One of the trickiest issues to manage when writing historical fiction is the urge to "overpack." You have all this research, all these amazing details and factoids and lovely little tidbits of information about what life was like back then (whenever "then" is), and you want to share them all. At once. En masse.
Let's put aside for a moment the question of motivation. After all, does it matter whether you're trying to put in all those details because you think it's necessary to create the proper atmosphere, or because you feel a need to prove that you know your stuff? (In my case, it's often out of a fear that sometime, after the book is published, I'm going to get a call or e-mail from a graduate student somewhere in, say, Bulgaria, or Germany, or Dubai, or deepest darkest Berkeley, to protest that so-and-so had already died three years before I had him appear in my book, or that stirrups were made of wood, not metal, at that period, or whatever.) The more important question is this: does that level of detail really belong there?

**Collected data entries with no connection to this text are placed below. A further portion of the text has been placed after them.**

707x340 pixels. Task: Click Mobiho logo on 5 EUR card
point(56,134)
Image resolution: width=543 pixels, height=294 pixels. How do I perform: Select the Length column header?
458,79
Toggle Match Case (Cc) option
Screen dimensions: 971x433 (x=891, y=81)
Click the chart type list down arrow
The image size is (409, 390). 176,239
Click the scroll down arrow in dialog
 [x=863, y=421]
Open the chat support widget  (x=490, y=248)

Remember: we're writing historical fiction. Not a doctoral dissertation. The critical requirement is that you create an effective story that immerses the reader in your fictional world, and keeps her hooked on your unfolding narrative. It has to feel real. And when you're trying to make something feel real, sometimes less is more.

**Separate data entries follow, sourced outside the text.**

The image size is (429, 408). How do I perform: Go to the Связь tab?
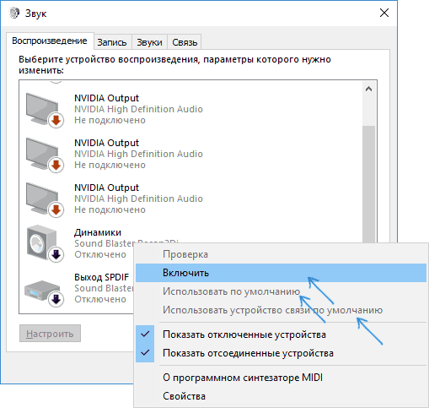click(185, 42)
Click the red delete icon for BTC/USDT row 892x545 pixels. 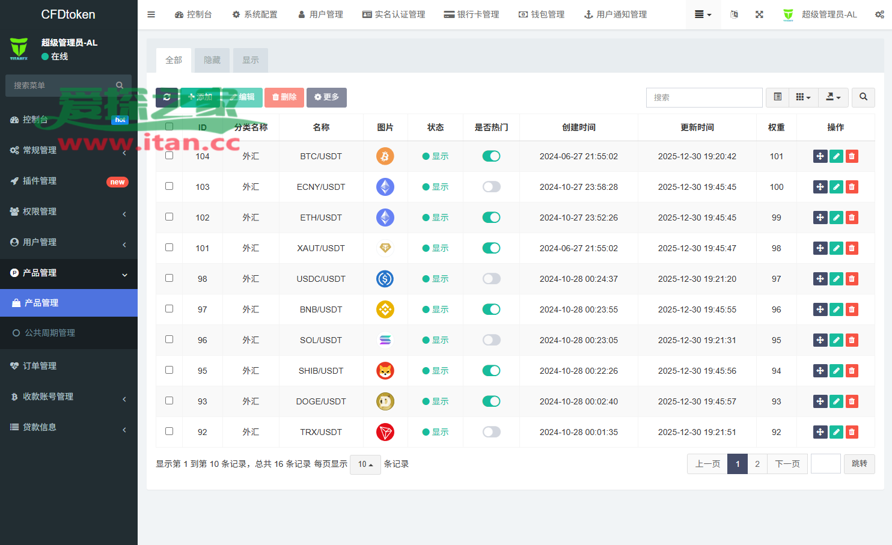point(852,156)
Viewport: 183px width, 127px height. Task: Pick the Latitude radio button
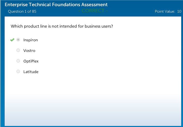pos(18,72)
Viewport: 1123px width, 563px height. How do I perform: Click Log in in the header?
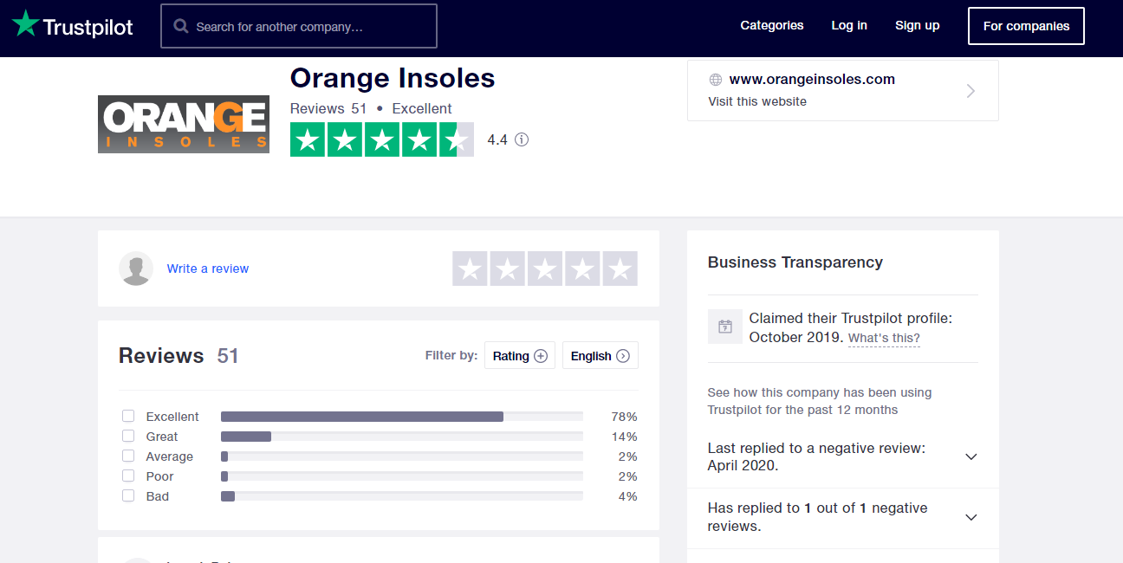coord(849,26)
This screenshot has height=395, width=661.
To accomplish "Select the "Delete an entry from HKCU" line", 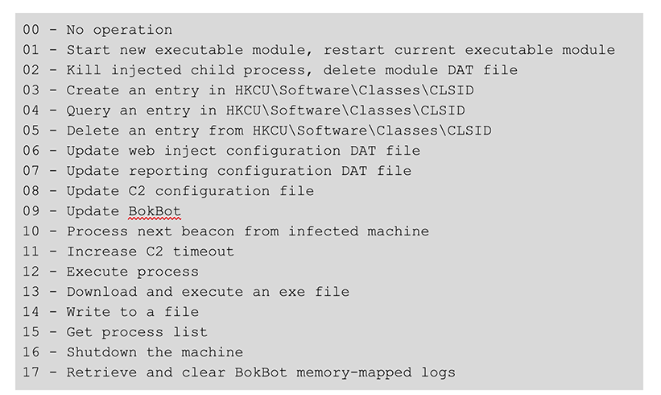I will pyautogui.click(x=257, y=131).
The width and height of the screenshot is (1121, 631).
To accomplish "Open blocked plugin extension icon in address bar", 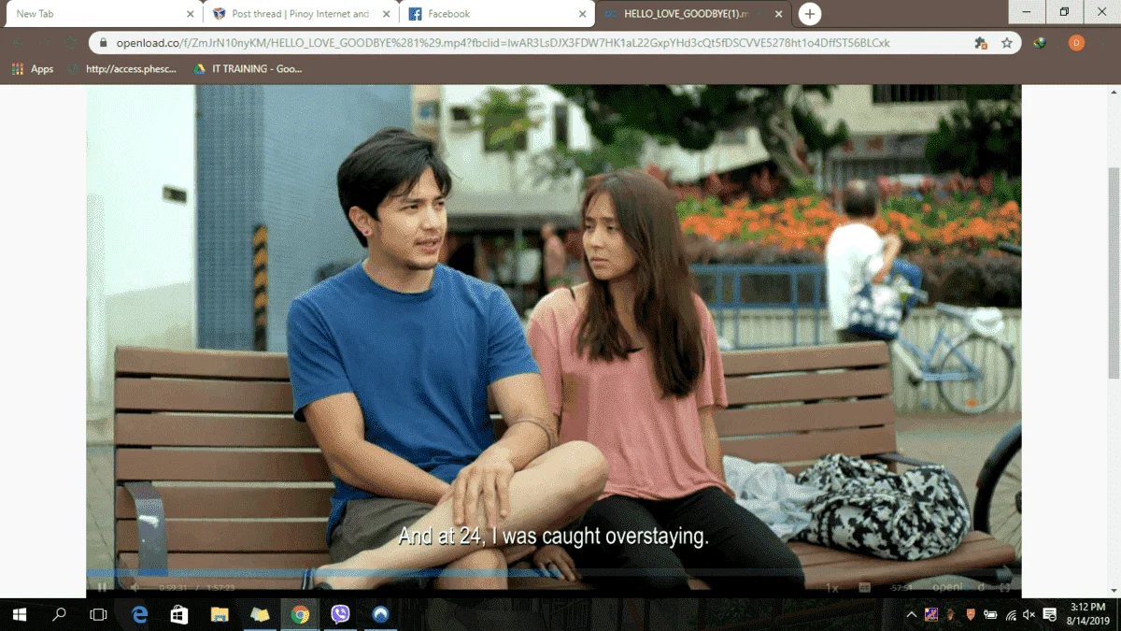I will pos(980,43).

Many craft books on writing talk about the "iceberg principle" - the idea that behind your narrative's surface, there should be a vast amount of life and thought and emotion and "story" that is hinted at, but never directly shown. You need to give the reader a chance to put her own imagination to work, filling in the texture and smell and context around the latticework of (limited) specificity that you explicitly describe. Invite the reader in. Don't bludgeon her with information.
The thing to look for, as you do your research and plan your work, is not how to amass a complete, seamless, irreproachable description of a given historical place, event, or person. You're not trying to get it exactly right on the surface. You're trying to make it feel right - and often the way to do that is to tell less, but make sure the details you do provide are so evocative, so attuned to the spirit of the whole, that they will suggest a whole world around them.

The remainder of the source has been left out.